2) a high-precision pressure sensor can be arranged on the folding blade, particularly on the fixing part 10 of the folding blade, for example, the precision is +/-0.05% FS, +/-0.025% FS, etc., when the rotor 3 rotates, a downward acting force can be generated, and the lift force of each rotor 3 can be accurately obtained through the high-precision pressure sensor;

3) the lift of each rotor 3 can be calculated by monitoring the airflow through the rotors 3 of the drone using a light pressure sensor developed by AERS-Midwest.

In the present invention, the directions of "up" and "down" are referred to in the specification with reference to fig. 1.
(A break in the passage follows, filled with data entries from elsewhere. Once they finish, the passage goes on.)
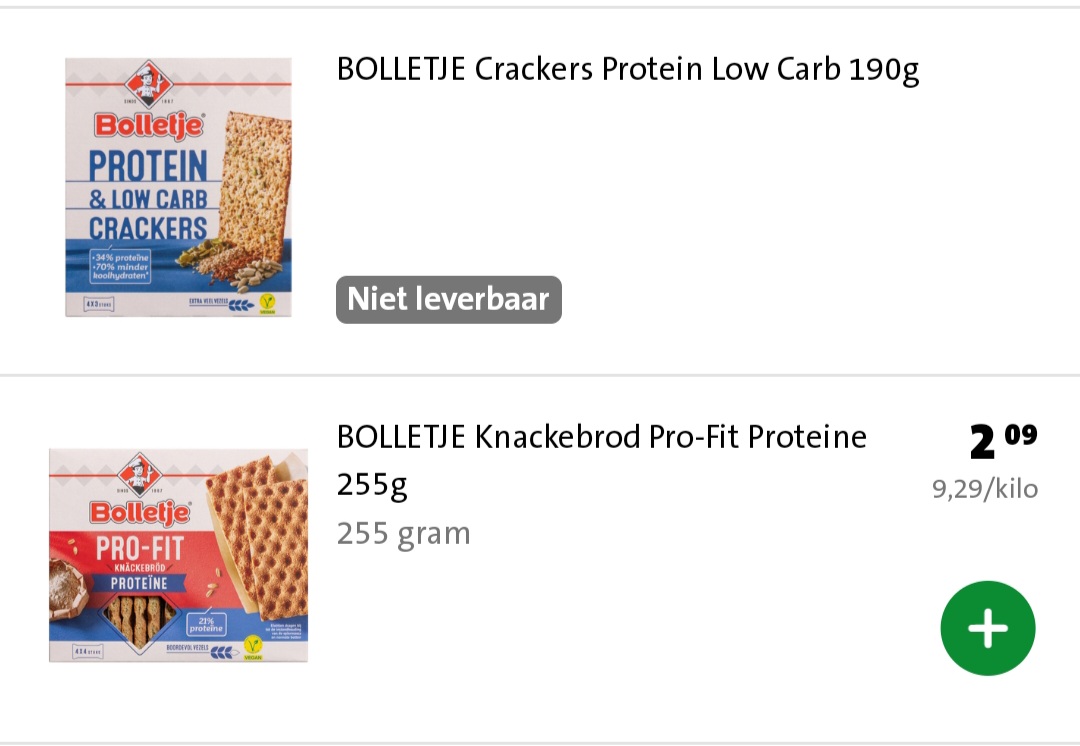
Task: Open the Protein Low Carb Crackers product image
Action: [178, 187]
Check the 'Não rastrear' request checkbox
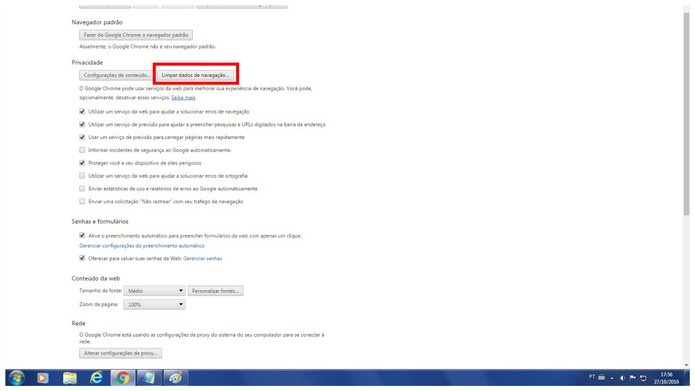The image size is (695, 391). tap(82, 202)
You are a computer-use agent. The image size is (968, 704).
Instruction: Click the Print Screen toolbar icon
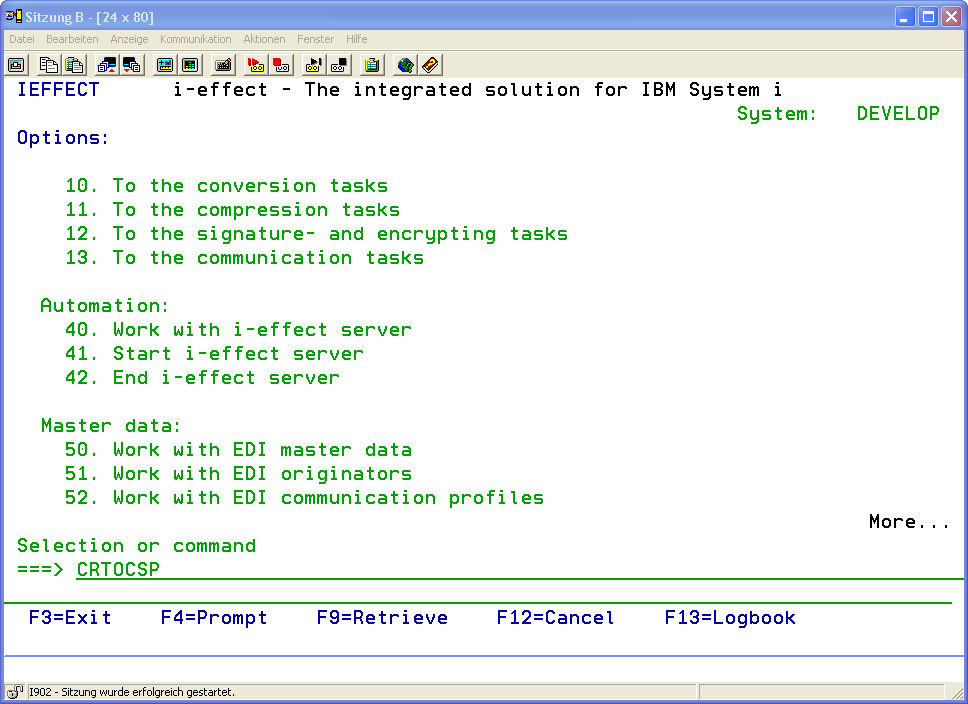click(x=16, y=65)
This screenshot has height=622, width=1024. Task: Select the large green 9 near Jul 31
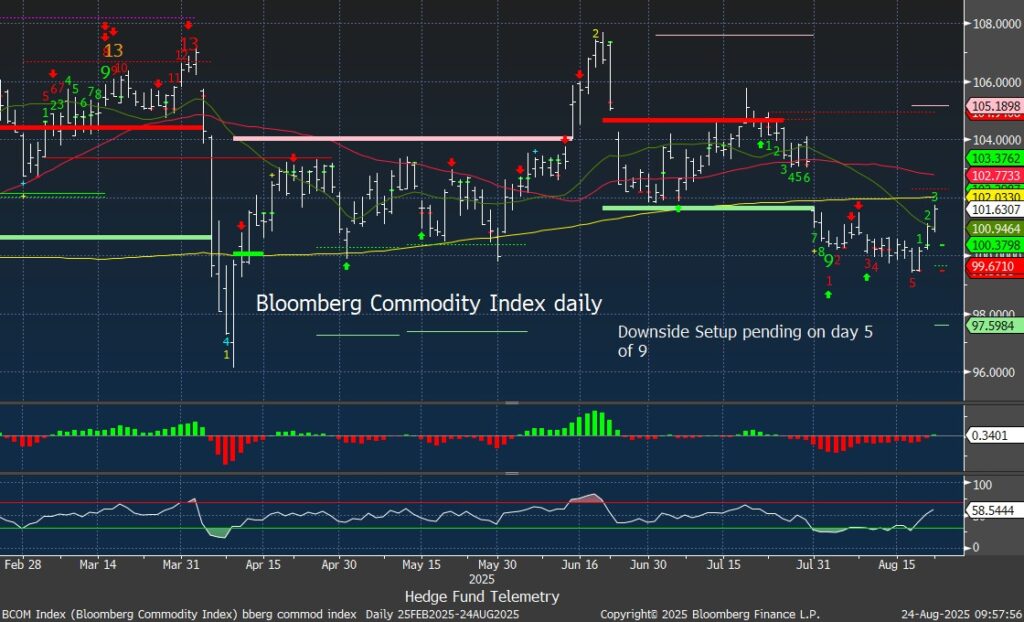[828, 260]
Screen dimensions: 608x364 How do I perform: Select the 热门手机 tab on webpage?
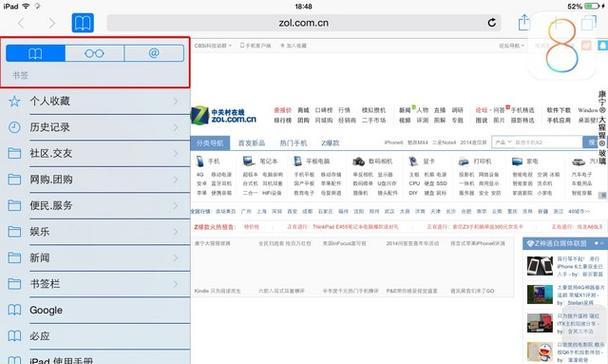point(294,143)

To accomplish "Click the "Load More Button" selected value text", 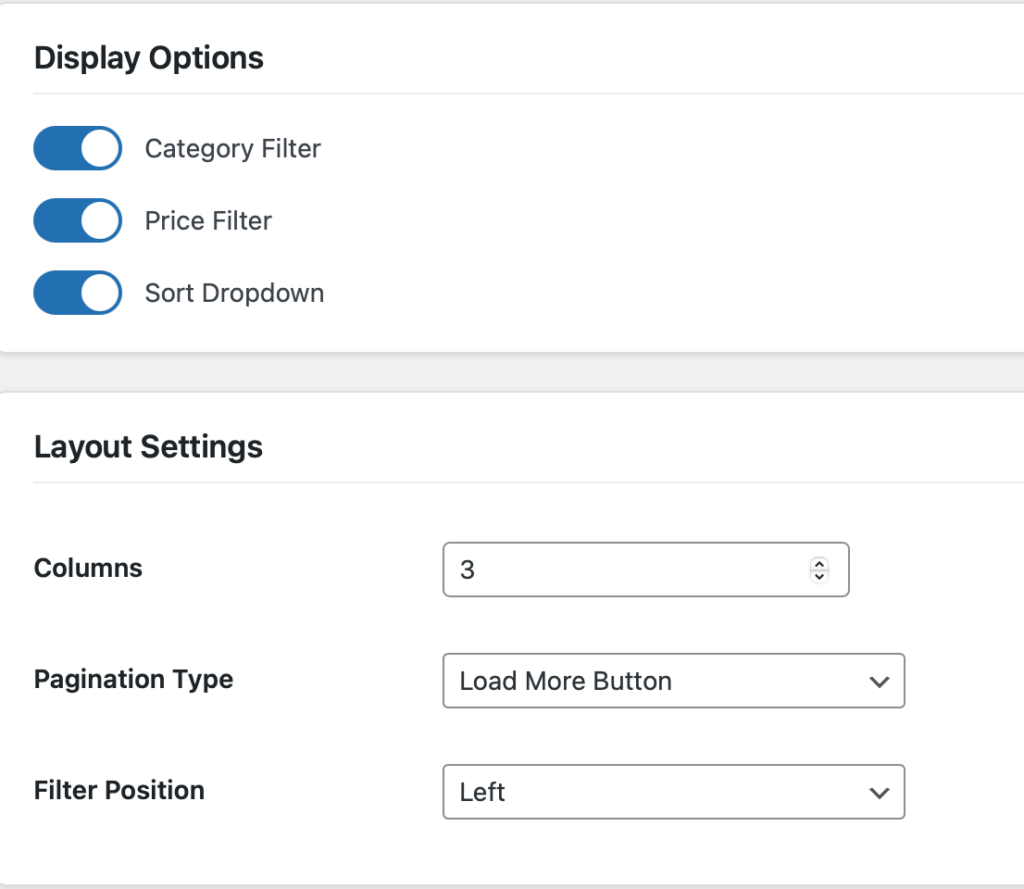I will pos(565,681).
The unmanned aerial vehicle of the embodiment of the invention adopts any one of the above mentioned unmanned aerial vehicle fly-back devices,

when the unmanned aerial vehicle flies or/and when the unmanned aerial vehicle is prepared to take off and return, if the rotor 3 of the unmanned aerial vehicle is damaged, the motor 2 arranged in the connecting piece 1 is controlled to move downwards along the cylindrical sliding groove 6 arranged in the connecting piece 1 through the telescopic device 4, when the motor 2 moves downwards along the sliding groove 6, the support piece 8 arranged on the folding blade is abutted against the rotor 3, the rotating shaft 7 of the motor 2 is completely separated from the rotor 3, and when the motor 2 moves downwards along the sliding groove 6, the triggering part 5 with one end arranged in the sliding groove 6 and the other end in the downward moving stroke of the motor 2 is triggered, the folding blade connected to the other end of the triggering part 5 and folded outside the connecting piece 1 is unfolded and connected to the rotating shaft 7, at the moment, the folding blade rotates synchronously along with the rotating shaft 7, the lifting force is continuously provided for the unmanned aerial vehicle, so as to ensure that the unmanned aerial vehicle can normally fly or/and/or normally, the loss of the user is reduced, and the life safety of other people is not endangered.
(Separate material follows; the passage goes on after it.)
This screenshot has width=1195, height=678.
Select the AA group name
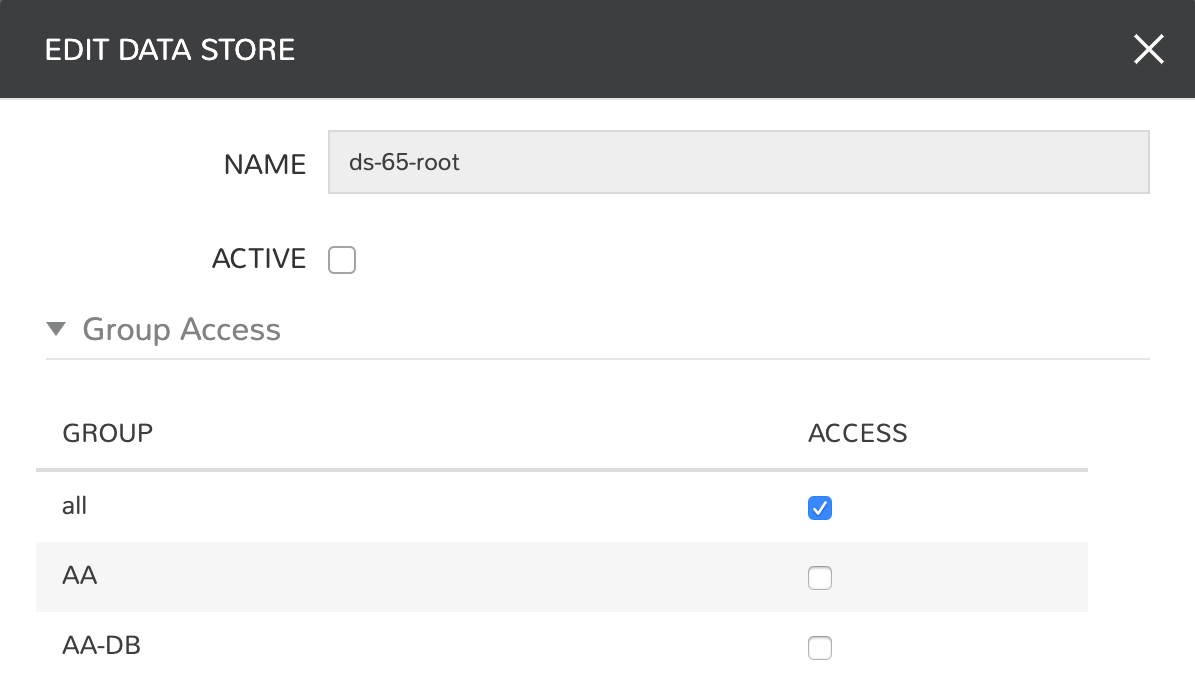click(x=80, y=576)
In the present invention, the terms "first", "second" are used for descriptive purposes only and are not to be construed as indicating or implying relative importance or implicitly indicating the number of technical features indicated. Thus, a feature defined as "first" or "second" may explicitly or implicitly include at least one such feature. In the description of the present invention, "a plurality" means at least two, e.g., two, three, etc., unless specifically limited otherwise.
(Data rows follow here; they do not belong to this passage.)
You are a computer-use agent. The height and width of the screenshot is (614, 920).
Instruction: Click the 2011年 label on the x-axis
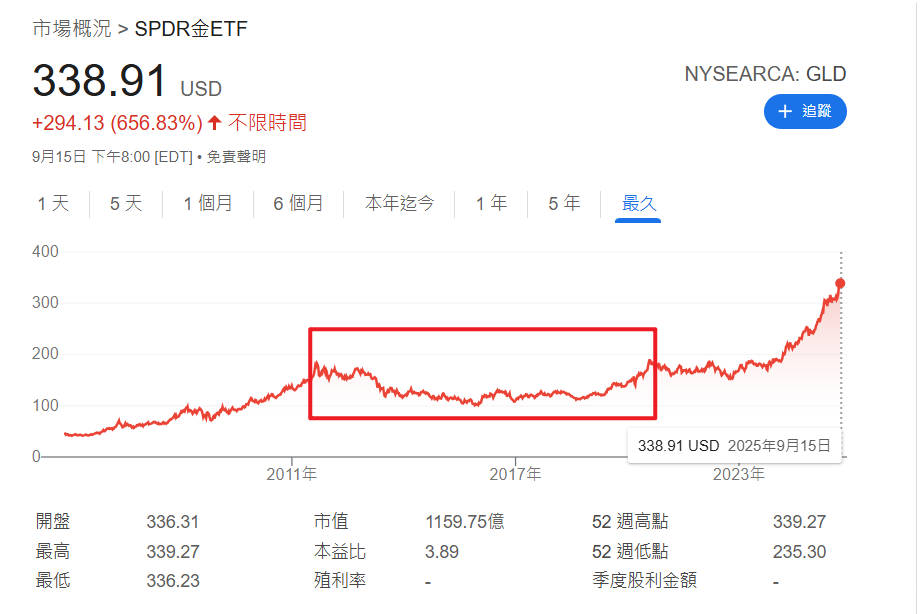point(292,473)
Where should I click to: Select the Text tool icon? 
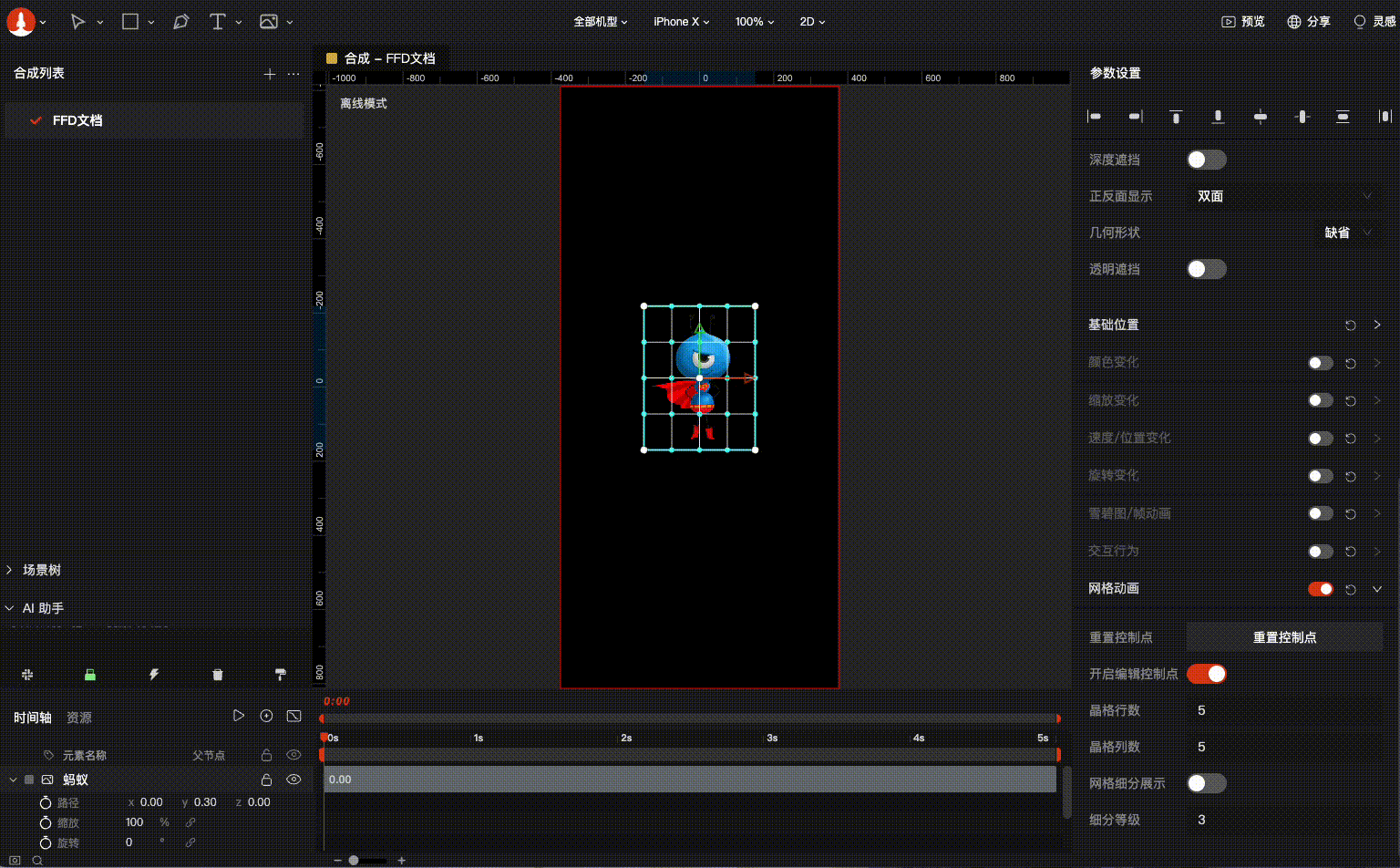click(x=217, y=22)
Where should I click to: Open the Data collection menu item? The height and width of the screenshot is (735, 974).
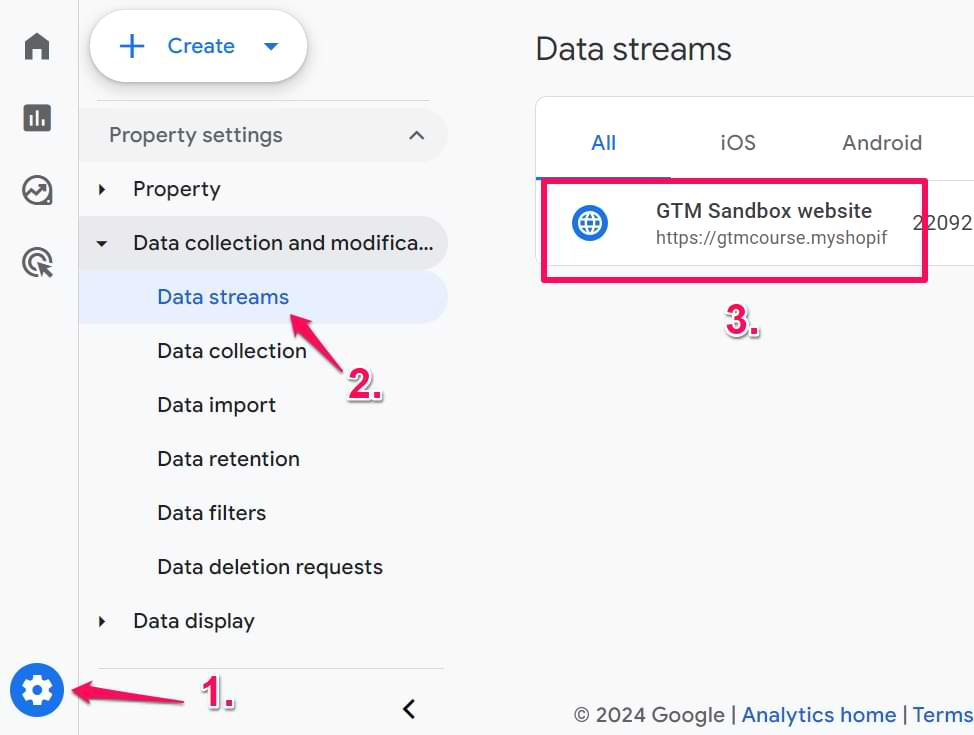[232, 351]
In the description herein, references to the description of the term "one embodiment," "some embodiments," "an example," "a specific example," or "some examples," etc., mean that a particular feature, structure, material, or characteristic described in connection with the embodiment or example is included in at least one embodiment or example of the invention. In this specification, the schematic representations of the terms used above are not necessarily intended to refer to the same embodiment or example. Furthermore, the particular features, structures, materials, or characteristics described may be combined in any suitable manner in any one or more embodiments or examples. Furthermore, various embodiments or examples and features of different embodiments or examples described in this specification can be combined and combined by one skilled in the art without contradiction.

Although embodiments of the present invention have been shown and described above, it is understood that the above embodiments are exemplary and should not be construed as limiting the present invention, and that variations, modifications, substitutions and alterations can be made to the above embodiments by those of ordinary skill in the art within the scope of the present invention.